There are two types of people in this world: those who use epoxy grout and those who don’t. Actually, that’s not true. There are three types of people: those who use epoxy grout, those who use cement grout, and those who have no idea what either of those things is.
For the uninitiated, epoxy grout is a type of grout made with a mixture of epoxy resins and fillers, while cement grout is made with Portland cement and other additives. Both have their pros and cons, which we’ll discuss in more detail below. But before we get into that, let’s answer a question that’s probably on your mind: why do I need to use grout in the first place?
Why Use Grout?
Grout is primarily used to fill in the joints between tiles. It not only gives your tile work a finished look but also prevents water and debris from getting into the spaces between tiles, which could cause damage or staining. In other words, it’s kind of like caulk for your tiles.
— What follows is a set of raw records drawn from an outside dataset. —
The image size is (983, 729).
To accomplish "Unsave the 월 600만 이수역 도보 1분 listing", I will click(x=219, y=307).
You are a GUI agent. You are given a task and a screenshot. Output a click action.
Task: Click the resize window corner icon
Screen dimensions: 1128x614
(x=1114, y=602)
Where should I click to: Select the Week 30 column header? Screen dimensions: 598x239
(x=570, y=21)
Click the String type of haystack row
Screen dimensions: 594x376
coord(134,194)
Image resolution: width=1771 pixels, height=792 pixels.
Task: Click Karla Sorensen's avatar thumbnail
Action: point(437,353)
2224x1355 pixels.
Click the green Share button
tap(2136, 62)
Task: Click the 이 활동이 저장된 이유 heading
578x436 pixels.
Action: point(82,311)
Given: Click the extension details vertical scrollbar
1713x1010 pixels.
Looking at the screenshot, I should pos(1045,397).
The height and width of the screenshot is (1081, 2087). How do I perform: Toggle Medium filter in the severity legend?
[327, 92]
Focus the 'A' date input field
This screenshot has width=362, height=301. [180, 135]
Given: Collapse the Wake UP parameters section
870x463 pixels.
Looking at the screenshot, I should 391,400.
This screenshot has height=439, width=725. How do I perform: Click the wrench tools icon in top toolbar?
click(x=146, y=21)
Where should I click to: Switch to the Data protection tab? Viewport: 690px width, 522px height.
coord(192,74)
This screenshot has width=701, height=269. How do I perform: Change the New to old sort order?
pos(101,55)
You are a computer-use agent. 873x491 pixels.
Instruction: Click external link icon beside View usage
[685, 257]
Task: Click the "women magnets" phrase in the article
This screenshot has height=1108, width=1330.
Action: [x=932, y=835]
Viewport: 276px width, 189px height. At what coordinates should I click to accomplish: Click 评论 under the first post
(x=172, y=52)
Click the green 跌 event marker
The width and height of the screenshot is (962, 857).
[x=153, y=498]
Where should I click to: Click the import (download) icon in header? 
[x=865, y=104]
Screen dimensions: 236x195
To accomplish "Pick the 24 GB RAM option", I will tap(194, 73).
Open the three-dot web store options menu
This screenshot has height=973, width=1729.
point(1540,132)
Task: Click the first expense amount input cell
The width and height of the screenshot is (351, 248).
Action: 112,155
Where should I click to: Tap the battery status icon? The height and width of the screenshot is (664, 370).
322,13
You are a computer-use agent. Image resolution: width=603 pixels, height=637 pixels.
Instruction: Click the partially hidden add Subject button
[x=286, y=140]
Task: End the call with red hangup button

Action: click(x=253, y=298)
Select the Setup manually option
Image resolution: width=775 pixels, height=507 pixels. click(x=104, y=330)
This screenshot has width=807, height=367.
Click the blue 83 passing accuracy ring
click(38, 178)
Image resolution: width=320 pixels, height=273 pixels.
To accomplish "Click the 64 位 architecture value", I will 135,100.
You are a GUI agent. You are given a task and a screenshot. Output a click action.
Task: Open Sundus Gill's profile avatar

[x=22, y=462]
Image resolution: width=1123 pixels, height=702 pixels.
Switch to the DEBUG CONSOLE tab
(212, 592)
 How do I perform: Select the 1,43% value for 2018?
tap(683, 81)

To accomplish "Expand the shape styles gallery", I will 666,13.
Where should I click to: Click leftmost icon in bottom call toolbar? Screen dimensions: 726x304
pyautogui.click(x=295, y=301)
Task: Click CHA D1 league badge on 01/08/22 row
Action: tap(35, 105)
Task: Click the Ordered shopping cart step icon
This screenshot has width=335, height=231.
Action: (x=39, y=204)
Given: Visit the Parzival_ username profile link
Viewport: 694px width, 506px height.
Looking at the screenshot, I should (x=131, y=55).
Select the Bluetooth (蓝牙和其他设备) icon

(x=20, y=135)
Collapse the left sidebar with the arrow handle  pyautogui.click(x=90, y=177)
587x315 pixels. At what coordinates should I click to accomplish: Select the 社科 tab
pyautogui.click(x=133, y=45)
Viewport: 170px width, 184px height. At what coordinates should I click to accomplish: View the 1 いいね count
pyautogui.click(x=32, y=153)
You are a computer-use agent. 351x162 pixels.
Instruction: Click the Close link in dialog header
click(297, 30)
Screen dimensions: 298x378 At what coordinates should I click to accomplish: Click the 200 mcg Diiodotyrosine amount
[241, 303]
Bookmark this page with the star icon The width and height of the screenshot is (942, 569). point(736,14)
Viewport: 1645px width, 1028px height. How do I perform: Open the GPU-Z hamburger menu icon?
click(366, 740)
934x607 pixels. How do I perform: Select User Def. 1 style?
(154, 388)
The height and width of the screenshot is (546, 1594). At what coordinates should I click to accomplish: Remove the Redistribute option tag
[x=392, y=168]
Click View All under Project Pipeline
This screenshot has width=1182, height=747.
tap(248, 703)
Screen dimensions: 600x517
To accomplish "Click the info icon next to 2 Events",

There are two main types of grout: Epoxy and Cement
Epoxy grout is made with a mixture of epoxy resins and fillers. It’s extremely strong and waterproof, making it ideal for areas that see a lot of water or foot traffic (like showers). Because it doesn’t absorb water, it’s also resistant to mold and mildew – which is great news for anyone with allergies or asthma. On the downside, epoxy grout can be difficult to work with because it sets quickly. And because it’s so hard, it can be tough on your tools – and even tougher on your hands. There are lots of color choices with Epoxy grout from standard greys all the way to vibrant purples and pinks. We have not even started to discuss the possibilities of Glitter!
Cement grout is made with Portland cement and other additives. It’s less waterproof than epoxy grout but more resistant to staining – making it a good choice for areas where there isn’t a lot of water but you still want to avoid stains (like backsplashes). Cement grouts come in both sanded (for joints larger than 1/8″) and unsanded varieties (for joints smaller than 1/8″). Sanded cement grouts are also more resistant to shrinking and cracking than unsanded varieties. The biggest downside to using cement grouted is that it can be susceptible to mold and mildew growth if not sealed properly – which means more work for you down the road.
So, which type of grout should you use? That depends on the project you’re working on, your personal preferences, and your budget. If you’re looking for something strong, waterproof, with fun colors and glitter go with epoxy grout. If you’re looking for something that’s stain-resistant but still easy to work with, go with cement grout. And if you have no idea what any of this means, maybe stick to something simpler – like painting walls or rearranging furniture.